● MATERIAL FOR THE TASK:
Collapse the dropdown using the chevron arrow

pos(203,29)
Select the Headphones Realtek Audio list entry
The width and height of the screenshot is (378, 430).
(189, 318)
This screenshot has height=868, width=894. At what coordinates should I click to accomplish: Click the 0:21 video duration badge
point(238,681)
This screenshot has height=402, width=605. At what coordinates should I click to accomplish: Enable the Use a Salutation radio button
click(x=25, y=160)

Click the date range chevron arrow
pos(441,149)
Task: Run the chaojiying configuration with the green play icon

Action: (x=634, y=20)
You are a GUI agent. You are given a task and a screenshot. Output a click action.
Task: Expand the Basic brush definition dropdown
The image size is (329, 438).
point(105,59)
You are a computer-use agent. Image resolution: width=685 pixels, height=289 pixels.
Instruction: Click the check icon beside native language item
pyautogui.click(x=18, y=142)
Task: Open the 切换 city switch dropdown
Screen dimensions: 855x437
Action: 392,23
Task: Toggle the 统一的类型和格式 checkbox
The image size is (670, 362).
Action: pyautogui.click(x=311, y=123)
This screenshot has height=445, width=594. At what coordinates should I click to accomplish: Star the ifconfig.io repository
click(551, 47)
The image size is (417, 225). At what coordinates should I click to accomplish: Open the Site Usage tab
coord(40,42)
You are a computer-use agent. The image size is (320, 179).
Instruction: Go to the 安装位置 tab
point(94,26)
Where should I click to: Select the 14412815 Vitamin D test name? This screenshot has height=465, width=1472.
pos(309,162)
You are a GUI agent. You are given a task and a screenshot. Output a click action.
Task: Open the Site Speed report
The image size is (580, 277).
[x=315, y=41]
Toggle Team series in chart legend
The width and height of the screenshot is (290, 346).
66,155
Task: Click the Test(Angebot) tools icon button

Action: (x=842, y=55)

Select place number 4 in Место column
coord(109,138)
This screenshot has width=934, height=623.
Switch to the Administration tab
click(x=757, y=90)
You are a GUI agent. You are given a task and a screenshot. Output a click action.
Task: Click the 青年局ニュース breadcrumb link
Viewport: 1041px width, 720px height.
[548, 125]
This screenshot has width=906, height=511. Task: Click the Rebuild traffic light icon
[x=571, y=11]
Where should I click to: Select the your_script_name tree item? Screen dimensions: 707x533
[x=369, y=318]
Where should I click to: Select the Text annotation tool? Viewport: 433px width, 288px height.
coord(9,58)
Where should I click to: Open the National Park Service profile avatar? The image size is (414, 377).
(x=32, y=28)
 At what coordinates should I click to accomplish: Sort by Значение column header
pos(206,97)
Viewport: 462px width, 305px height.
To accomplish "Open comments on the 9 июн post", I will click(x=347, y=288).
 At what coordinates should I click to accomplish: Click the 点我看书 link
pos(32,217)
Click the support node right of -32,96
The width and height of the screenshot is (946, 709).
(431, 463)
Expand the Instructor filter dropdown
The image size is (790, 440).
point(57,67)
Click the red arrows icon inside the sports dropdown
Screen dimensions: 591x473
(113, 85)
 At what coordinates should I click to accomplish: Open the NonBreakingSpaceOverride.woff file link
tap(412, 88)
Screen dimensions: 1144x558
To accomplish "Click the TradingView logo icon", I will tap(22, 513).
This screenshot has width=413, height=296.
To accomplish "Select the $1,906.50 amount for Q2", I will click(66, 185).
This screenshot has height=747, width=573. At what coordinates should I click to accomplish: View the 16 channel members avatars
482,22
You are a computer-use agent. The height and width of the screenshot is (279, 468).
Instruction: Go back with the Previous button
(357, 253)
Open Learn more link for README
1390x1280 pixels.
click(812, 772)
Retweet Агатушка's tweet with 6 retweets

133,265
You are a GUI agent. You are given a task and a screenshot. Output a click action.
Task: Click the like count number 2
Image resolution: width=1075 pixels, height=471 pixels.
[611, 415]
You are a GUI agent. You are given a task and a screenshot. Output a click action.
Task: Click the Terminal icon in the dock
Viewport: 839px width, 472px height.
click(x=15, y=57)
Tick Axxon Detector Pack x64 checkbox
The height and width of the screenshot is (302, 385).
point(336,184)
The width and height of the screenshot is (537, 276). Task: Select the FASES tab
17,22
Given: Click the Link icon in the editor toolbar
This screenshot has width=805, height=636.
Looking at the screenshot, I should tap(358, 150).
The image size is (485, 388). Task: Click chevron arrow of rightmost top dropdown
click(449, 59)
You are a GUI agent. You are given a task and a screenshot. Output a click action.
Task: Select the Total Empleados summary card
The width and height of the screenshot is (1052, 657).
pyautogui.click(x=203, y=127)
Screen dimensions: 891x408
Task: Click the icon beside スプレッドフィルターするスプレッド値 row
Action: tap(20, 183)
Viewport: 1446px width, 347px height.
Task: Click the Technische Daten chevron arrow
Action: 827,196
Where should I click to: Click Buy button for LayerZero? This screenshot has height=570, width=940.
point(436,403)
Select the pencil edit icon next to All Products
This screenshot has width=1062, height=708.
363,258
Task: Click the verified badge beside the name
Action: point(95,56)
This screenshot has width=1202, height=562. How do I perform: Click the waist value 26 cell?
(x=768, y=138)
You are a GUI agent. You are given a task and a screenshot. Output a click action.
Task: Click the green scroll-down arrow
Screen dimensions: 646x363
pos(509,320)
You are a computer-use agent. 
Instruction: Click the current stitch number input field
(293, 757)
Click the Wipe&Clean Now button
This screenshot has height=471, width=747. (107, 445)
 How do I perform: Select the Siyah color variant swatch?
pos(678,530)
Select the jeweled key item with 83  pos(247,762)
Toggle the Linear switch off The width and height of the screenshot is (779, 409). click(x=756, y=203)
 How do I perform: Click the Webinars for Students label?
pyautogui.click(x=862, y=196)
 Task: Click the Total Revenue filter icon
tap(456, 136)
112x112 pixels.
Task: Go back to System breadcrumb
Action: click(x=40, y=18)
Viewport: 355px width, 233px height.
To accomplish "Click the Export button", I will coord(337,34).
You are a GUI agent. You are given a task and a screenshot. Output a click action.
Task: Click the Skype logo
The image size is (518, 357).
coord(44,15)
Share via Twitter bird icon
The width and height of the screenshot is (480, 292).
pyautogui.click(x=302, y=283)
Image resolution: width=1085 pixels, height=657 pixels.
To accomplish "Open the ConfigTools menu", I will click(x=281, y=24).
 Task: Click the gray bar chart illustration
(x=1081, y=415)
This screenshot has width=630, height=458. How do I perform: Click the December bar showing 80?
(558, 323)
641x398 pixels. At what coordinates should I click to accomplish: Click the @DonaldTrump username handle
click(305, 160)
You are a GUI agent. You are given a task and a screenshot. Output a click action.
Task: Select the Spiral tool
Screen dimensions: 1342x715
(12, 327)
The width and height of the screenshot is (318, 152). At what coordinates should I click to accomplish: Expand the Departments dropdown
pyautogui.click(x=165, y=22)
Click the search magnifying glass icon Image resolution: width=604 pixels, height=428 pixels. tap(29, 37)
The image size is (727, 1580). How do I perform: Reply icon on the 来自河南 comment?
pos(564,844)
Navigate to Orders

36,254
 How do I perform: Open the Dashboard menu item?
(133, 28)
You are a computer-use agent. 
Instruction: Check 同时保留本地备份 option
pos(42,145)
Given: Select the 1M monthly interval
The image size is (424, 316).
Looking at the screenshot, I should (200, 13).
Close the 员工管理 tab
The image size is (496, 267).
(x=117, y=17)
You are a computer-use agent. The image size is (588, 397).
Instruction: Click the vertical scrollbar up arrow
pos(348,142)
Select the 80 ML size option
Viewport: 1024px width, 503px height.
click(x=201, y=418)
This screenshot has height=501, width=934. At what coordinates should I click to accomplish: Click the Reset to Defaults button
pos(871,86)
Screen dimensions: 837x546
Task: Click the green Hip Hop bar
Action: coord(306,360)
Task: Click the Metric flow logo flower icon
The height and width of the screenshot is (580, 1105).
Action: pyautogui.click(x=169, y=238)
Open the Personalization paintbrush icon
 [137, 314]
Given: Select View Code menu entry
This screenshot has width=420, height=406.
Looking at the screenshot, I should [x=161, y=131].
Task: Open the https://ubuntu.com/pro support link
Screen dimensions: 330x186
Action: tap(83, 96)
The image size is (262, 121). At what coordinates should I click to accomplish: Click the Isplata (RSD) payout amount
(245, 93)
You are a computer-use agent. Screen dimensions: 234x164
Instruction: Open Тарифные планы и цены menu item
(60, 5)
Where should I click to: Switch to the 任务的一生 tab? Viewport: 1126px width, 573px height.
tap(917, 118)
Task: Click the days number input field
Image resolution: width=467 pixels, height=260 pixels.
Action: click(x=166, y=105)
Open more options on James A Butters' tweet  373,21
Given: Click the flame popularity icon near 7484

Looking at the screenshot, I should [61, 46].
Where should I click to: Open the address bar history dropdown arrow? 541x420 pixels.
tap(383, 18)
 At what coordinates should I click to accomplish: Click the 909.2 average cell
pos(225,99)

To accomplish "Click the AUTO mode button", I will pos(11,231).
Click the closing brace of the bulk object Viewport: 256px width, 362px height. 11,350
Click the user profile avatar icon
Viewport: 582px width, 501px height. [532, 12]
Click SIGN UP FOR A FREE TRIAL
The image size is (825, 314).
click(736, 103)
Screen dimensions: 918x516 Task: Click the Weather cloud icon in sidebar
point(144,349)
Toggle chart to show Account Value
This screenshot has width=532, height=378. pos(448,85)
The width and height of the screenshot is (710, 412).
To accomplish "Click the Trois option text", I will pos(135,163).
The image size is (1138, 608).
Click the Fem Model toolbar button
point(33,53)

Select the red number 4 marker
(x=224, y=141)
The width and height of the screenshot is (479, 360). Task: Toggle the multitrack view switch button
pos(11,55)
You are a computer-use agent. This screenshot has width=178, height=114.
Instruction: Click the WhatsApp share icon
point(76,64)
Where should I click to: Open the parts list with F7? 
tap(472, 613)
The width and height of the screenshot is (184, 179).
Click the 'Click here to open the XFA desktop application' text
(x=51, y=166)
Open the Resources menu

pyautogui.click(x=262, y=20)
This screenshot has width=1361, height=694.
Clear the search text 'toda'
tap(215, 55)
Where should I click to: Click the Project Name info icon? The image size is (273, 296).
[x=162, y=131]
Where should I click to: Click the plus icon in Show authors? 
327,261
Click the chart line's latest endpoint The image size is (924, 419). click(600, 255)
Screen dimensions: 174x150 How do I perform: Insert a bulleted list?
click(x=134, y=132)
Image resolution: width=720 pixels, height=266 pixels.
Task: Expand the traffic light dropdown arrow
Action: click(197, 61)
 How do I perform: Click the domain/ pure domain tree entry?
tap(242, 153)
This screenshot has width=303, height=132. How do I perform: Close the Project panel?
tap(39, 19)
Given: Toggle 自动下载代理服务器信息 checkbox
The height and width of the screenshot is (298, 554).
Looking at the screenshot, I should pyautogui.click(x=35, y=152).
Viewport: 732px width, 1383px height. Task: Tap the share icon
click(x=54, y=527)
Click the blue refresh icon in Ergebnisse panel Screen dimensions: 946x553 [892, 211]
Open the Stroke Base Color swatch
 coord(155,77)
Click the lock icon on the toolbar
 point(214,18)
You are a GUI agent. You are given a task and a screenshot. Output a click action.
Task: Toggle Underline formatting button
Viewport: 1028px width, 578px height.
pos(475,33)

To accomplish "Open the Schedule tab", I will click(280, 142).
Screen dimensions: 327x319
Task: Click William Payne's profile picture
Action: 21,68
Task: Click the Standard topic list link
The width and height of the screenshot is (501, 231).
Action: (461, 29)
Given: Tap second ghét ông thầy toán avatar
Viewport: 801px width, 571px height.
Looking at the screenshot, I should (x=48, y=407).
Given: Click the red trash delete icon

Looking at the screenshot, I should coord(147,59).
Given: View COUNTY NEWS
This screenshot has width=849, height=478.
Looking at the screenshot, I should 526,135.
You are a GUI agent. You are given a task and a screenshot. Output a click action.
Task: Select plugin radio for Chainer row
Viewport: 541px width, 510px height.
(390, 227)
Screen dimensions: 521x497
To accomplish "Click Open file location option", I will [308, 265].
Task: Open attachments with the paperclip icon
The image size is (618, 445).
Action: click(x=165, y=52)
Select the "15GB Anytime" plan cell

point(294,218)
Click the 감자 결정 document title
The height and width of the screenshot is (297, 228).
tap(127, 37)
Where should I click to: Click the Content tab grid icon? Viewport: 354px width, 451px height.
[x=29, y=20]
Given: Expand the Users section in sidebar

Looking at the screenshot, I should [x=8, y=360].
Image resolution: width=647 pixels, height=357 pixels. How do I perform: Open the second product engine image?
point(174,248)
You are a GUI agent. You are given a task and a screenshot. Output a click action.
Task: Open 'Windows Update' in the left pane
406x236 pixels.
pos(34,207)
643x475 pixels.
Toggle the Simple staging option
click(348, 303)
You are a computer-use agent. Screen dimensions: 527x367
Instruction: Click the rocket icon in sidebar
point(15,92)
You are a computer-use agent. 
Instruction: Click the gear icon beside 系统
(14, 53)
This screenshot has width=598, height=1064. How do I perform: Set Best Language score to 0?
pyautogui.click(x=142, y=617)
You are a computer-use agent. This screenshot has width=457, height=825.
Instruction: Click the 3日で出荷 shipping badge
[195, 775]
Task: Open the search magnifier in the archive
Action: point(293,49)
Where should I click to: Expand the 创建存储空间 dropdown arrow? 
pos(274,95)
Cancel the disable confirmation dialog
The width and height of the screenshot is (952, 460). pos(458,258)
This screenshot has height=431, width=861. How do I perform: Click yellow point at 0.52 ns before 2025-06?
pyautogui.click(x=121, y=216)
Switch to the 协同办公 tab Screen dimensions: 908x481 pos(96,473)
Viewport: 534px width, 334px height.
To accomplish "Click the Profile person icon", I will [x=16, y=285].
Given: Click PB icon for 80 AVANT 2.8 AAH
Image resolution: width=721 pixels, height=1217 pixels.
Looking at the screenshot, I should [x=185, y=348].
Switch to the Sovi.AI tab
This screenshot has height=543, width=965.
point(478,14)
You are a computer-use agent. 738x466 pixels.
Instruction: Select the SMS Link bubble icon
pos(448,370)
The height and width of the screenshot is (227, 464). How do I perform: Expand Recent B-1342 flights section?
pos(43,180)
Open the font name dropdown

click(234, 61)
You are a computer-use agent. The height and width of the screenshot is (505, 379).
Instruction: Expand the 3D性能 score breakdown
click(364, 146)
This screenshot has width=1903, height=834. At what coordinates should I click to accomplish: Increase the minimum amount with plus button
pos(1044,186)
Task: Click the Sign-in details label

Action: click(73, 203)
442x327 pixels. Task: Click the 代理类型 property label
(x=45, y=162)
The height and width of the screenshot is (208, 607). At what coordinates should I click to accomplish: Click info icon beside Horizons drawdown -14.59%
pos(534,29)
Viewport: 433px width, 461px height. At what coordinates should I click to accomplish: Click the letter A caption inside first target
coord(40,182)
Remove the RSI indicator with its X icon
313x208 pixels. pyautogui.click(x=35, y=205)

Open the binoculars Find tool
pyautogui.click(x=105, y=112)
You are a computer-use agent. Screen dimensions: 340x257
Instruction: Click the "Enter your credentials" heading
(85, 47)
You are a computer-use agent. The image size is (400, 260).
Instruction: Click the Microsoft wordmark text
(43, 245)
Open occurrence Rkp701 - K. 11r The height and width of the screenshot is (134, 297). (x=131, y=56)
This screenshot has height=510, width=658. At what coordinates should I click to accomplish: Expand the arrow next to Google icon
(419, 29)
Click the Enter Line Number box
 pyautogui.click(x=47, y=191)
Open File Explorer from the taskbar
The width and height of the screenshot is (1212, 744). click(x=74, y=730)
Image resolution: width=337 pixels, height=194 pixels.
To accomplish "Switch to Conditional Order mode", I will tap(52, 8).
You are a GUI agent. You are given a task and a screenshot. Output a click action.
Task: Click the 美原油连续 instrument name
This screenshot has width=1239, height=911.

● TASK BRIEF: Each line of the data that contains "checkbox" belongs in the answer.

● OUTPUT BELOW:
Task: Toggle the 统一的类型和格式 checkbox
Tick Axxon Detector Pack x64 checkbox
Given: Toggle 自动下载代理服务器信息 checkbox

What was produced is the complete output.